The Bill that Union Rural Development Minister Jairam Ramesh has fashioned is not all that radical. It spells out the public purposes for which land can be acquired, a little more clearly than the existing law and jurisprudence. But the definition is broad enough to permit land acquisition for privatesector projects. It is more liberal in compensation than the existing arrangement and integrates the obligation for rehabilitation assistance into the law. But its baseline for compensation is still the value of land in pre-existing uses, leaving the capital gains from the conversion of land use with the acquirer. It includes innovative provisions for social impact analysis and community consultation, but stops short of leaving the decision to the community. Yet, it is being opposed by our industrialists and their supporters in the government because they still prefer the old and discredited colonial-era law that gave them large areas of low-cost land.
Landowners will resist compulsory acquisition under the present law with agitations and court cases, which will lead to continuing delays and difficulties in implementing projects. What should matter is the speed with which the process can be completed and that is likely to be lower with the new law.
I have described the proposed law as not all that radical. A more radical alternative would be to altogether avoid compulsory acquisition for private, for-profit purposes. Instead, there should be a law for large-scale land purchase, requiring direct negotiations between the acquirer and the community concerned, including not just landowners but all affected groups, with the government as a neutral umpire and facilitator rather than as a land purchase agent for the acquirer. The law and mechanism for collective bargaining in labour contracts can provide a structural model. Where whole villages are involved, the panchayat can speak for the community. For smaller tracts, the affected persons can be helped by the State to elect a negotiating committee.

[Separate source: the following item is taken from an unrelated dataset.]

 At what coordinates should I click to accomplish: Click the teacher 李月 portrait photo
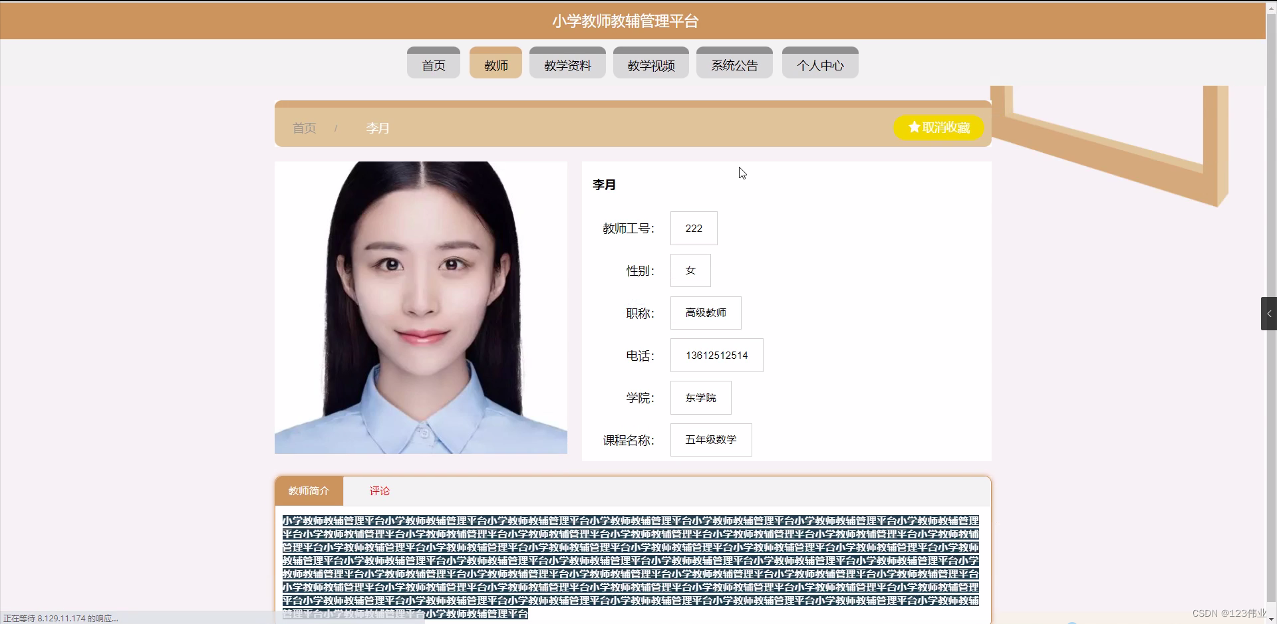[x=420, y=306]
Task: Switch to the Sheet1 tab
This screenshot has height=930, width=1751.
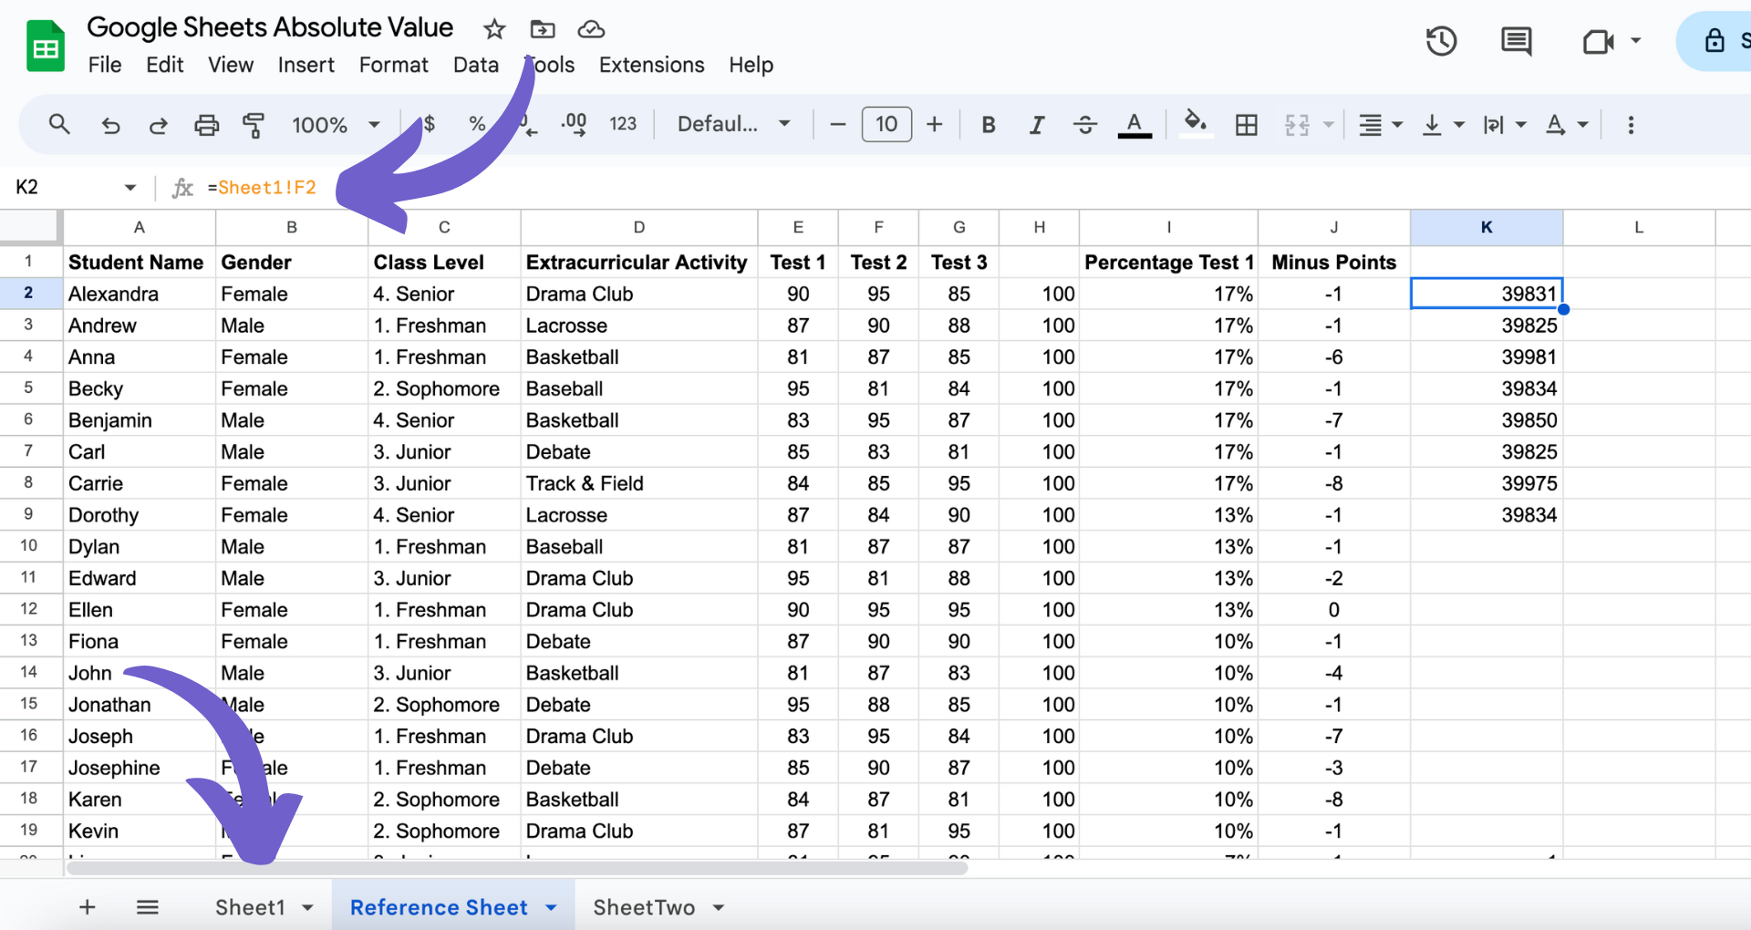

One argument that the industry may give is the organisational effort involved in negotiating with hundreds of landowners. But that is where a collective bargaining framework helps, and it also takes care of individual holdouts. The possibility of monopoly power is absent when the activity (for example, a small car factory) is not location-specific and can always move to some other site. Even when there are locational specificities, as in a dam or a mining project, we should not begrudge the local communities wanting to cash in on the resource rent as we routinely accept with oil sheikhdoms.